I would like to get an intuitive idea as to why the definitions of order-dense and locally order-dense Riesz subspaces were chosen in the following way:
A Riesz subspace $F$ of $E$ is order-dense if for every $x \in E^{+},$ $$x =\sup \{y:~0 \leq y \leq x, ~ y \in F \}.$$
$F$ is locally order-dense if it is order-dense in its solid hull i.e., if $$0 \leq x \leq x_{0} \in F \implies x = \sup\{ y:~ y\in F, 0 \leq y \leq x \}.$$
Thanks for any assistance.
A Riesz subspace can be characterised as being regular, $\sigma -$regular or majorizing depending on how it relates to the Riesz space $E$ (either through embeddings of the spaces or elements within each space).

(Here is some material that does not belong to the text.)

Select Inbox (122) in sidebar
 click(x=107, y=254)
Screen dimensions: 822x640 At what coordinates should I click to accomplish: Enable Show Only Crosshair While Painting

One of its important features is that if our Riesz subspace $F$ is regular (ie, embedding the subspace into $E$ preserves supremum and infinum), then this gives us conditions for the convergence of a sequence $\{u_a\}$ in $E$ and subspaces.
The definition you have given for Riesz subspaces can be rewritten as "For $x\in E^+,~\exists$ a net $\{ u_a \}\subseteq F$ such that $0\leq u_a$ converges pointwise (increasingly) to $u$ in $E$".
Let $A^d$ is a nonempty subset of $E$ and $A^{dd}$ is its disjoint complement. Combining the above fact along with the fact that every ideal $I$ of $E$ is order dense in $A^{dd}$, we can conclude that $A=A^{dd}$, ie, the disjoint complement of the disjoint complement of $A$ is $A$.